Author: lrn@google.com

Version: 1.2

Status: Superceeded by language specification.

Solution for Set Literals Problem. Based on feature proposal Issue 37

Note: Because this feature interacts heavily with Spread Collections and Control Flow Collections, which are all being implemented concurrently, we have a unified proposal that covers the behavior of all three. That proposal is now the source of truth. This document is useful for motivation, but may be otherwise out of date.

Overview

Dart has List and Map literals, but no Set literal. This feature adds set literals using curly brace-delimiters, like in mathematical set notation. The notation is mostly non-conflicting with existing syntax. It uses the same braces as map literals, and is usable in the same syntactic positions, but since map literals have colon-separated map entries rather than single value elements, and map literals take two type arguments rather than one, the only conflict arises for the {} expression, with no type arguments and not contents, which can be either an empty map or an empty set. We use the context type to distinguish even further cases, but for backwards compatibility, we will default it being a map literal when there is no detectable reason it cannot be one.

Syntax

We change the literal grammar from:

literal:
    nullLiteral |
    booleanLiteral |
    numericLiteral |
    stringLiteral |
    symbolLiteral |
    mapLiteral |
    listLiteral

mapLiteral:
    const? typeArguments? '{' (mapLiteralEntry (',' mapLiteralEntry)* ', '?)? '}'

to:

literal:
    nullLiteral |
    booleanLiteral |
    numericLiteral |
    stringLiteral |
    symbolLiteral |
    setOrMapLiteral |
    listLiteral

setOrMapLiteral:
    mapLiteral |
    setLiteral |
    emptySetOrMapLiteral ;
mapLiteral:
    'const'?  typeArguments? '{' mapLiteralEntry (',' mapLiteralEntry)* ','? '}' ;
setLiteral:
    'const'?  typeArguments? '{' expression (',' expression)* ','? '}' ;
emptySetOrMapLiteral:
    'const'?  typeArguments? '{' '}' ;

This grammar is still syntactically unambiguous (and the rule that an expression statement cannot start with a { token now covers both map and set literals).

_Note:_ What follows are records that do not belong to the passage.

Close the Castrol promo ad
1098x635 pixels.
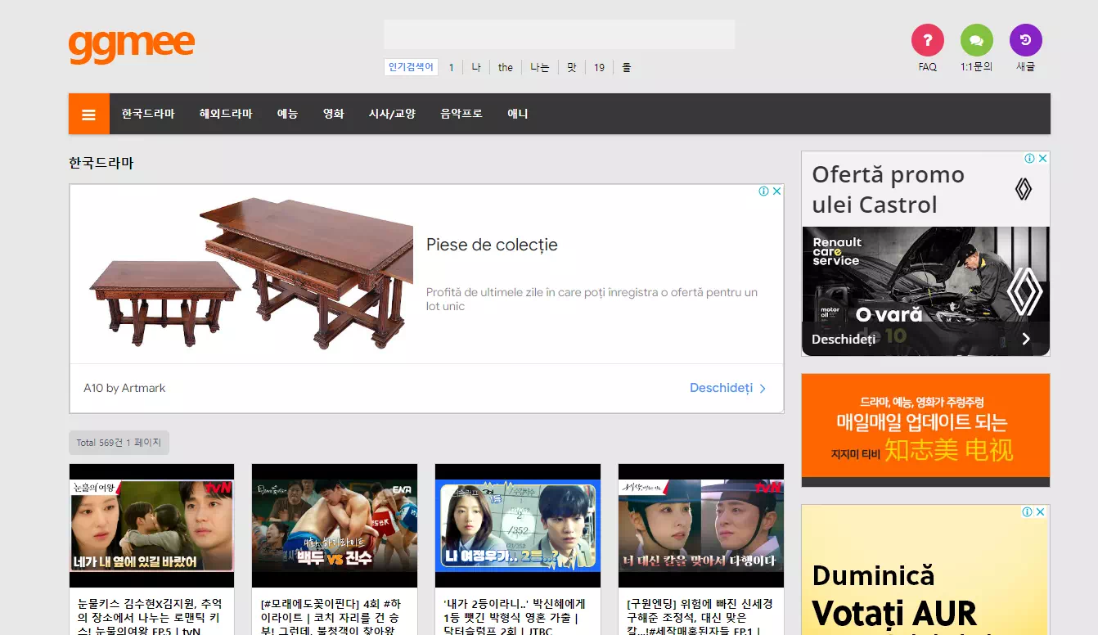click(1043, 159)
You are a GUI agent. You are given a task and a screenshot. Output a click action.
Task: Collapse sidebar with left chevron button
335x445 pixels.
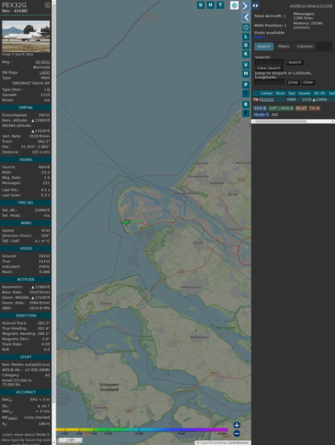pos(246,18)
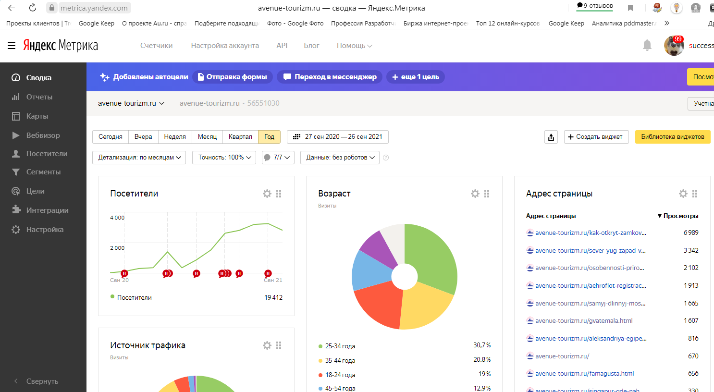The image size is (714, 392).
Task: Click gear icon on Адрес страницы widget
Action: pos(683,194)

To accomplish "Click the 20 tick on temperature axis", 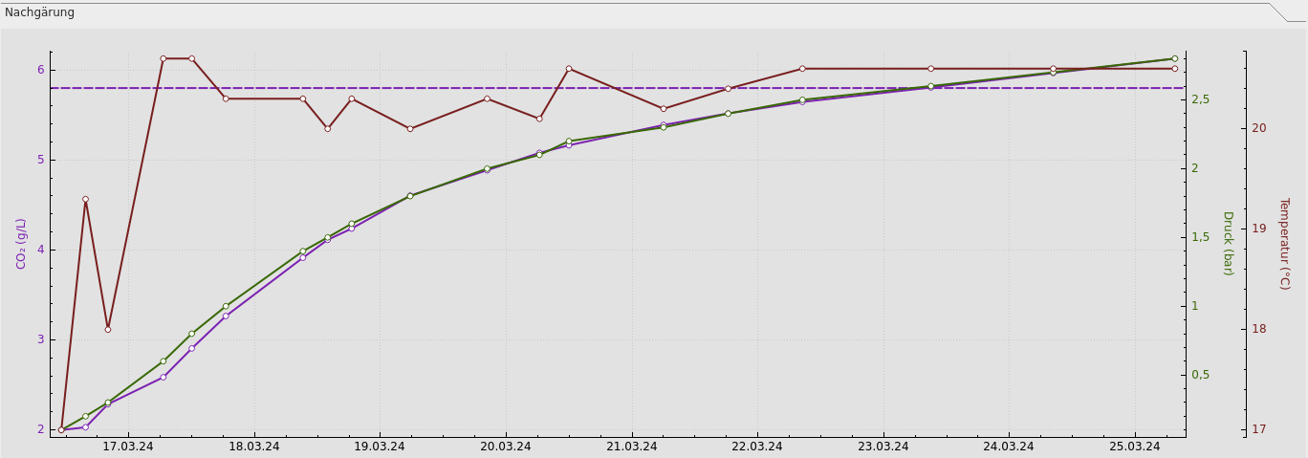I will [x=1259, y=128].
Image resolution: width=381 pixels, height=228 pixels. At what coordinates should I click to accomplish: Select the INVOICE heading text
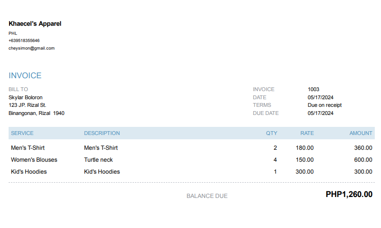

The ambiguity is in the meaning of typeArguments {} or const typeArguments {}, which will be decided based on the number of type arguments, and in the meaning of {} or const {}, which will be decided during type inference.

If a literal has an explicit type parameter, there is no ambiguity: one parameter for sets, two for maps. If it contains any elements or entries, there is no ambiguity: sets elements are single expressions, map entries are colon-separated expressions.

semantics

It is a compile-time error if a mapLiteral has a typeArguments with a number of type arguments other than two.

It is a compile-time error if a setLiteral has a typeArguments with more than one type argument.

It is a compile-time error if an emptySetOrMapLiteral has a typeArguments with more than two type arguments.

Let s be a setOrMapLiteral. Then s is either a set literal or a map literal.

If s is a mapLiteral then it is a map literal.

If s is a setLiteral then it is a set literal.

If s is an emptySetOrMapLiteral, then if s has a typeArguments with one type argument, s is a set literal, and if s has a typeArguments with two type arguments, s is a map literal. (Three or more type arguments is a compile time error, so the remaining possible case is having no type arguments).

If s is an emptySetOrMapLiteral with no typeArguments and static context type C, then if Iterable<Object> is a supertype of basetype(C) and Map<Object, Object> is not a super-type of basetype(C), then s is a set literal, otherwise s is a map literal. The basetype function is defined as:

  • basetype(FutureOr<S>) = basetype(S)
  • basetype(T) = T if T is not FutureOr<X> for any X.

(So if C is, for example, Iterable<int>, Set<Object>, LinkedHashSet<int> or FutureOr<Iterable<int>>, then s is a set literal. If C is Object or dynamic or Null or String, then s is a map literal, and potentially a compile-time error due to static typing. If C implements both Set<X> and Map<Y, Z>, then the literal is a map literal, but it is also a guaranteed tun-time type error whther the literal is a set or a map because the actual object will not implement that type.

Map literals

If s is a map literal, then its static and dynamic semantics are unchanged by this feature.

Set literals

If s is a set literal, then it has the form const? ('<' type '>')? '{' ... '}' where ... is zero or more comma-separated element expressions (potentially with a trailing comma which is otherwise ignored).

If s has no typeArgument, then one is inferred in exactly the same way as for list literals. (Either infer it from the context type, or if there is no context type, or the context type does not constrain the element type, then do upwards inference based on the static type of the element expressions, if any, or otherwise fall back on dynamic).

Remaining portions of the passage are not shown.